I’m using my blogspace to work on something I’ve been circling around in my arts entrepreneurship class the last two weeks. It’s a large group (40 students), the plurality of whom are film majors, but there are also actors, graphic designers, arts administration majors, musicians, and others. We’ve been talking about “needs.” Required reading includes Anne Bogart’s book “and then, you act,” which includes these two fundamental questions: “Who needs this art now?” and “Who needs to make this art now?”
It seems that great art gets made when the answer to these two questions collide – when the deep need to make art collides with a community’s deep need to have art. But complicating this exercise is that I also have the class read Maslow’s “Theory of Human Motivation.” This is the article that posits a hierarchy of needs at the base of which is food, followed by safety needs, love needs, esteem needs, and finally the need for self-actualization that drives the artist. Many students find these two readings to be compatible whereas many others (it’s about evenly split) think that Maslow just isn’t applicable to artists. As one student wrote, “I need to make art now because it is what I do.”

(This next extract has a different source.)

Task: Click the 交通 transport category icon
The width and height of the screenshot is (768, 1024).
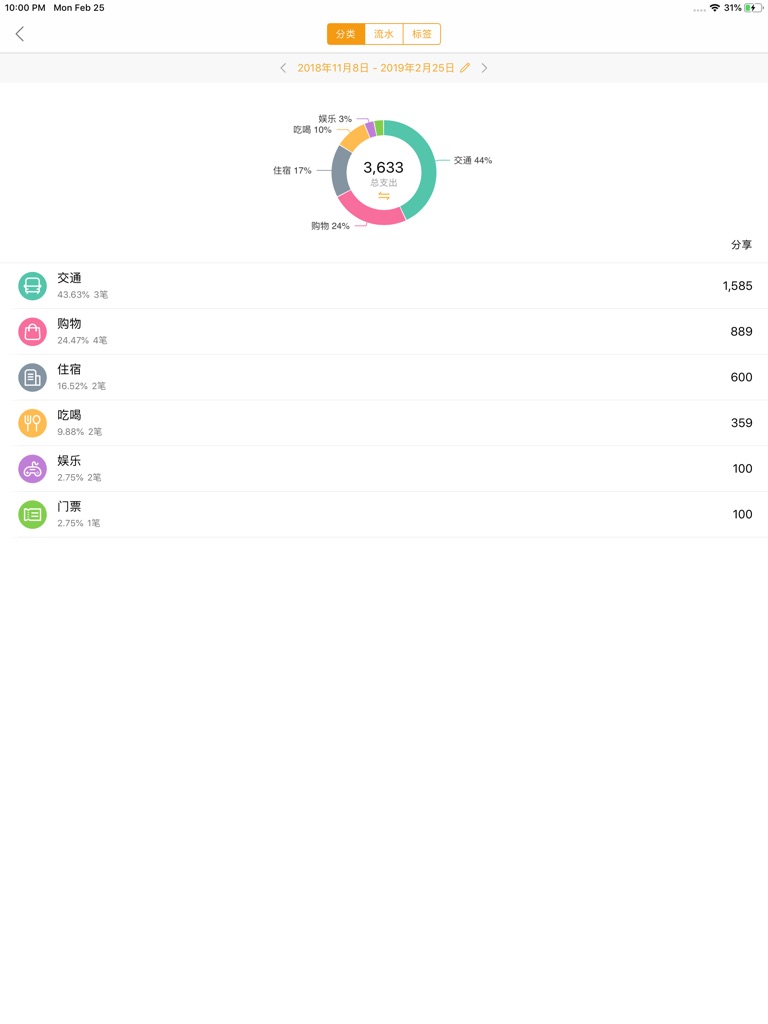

Interestingly, in a brainstorming exercise today, a lot of the ideas student teams generated involved food: edible art, a flash mob restaurant, dinner art studio (like dinner theatre only with artists painting while you watch), transformer forks, food paint, a culinary art show, edible fashion, and more and more. (Other ideas included arts-related iphone apps, a variety of performance venues, and teleportation among others.) Are the students on to something about connecting the arts to our most basic of needs: food? Movies have already cashed in on another basic human need: sex. Is food a way in to new audiences?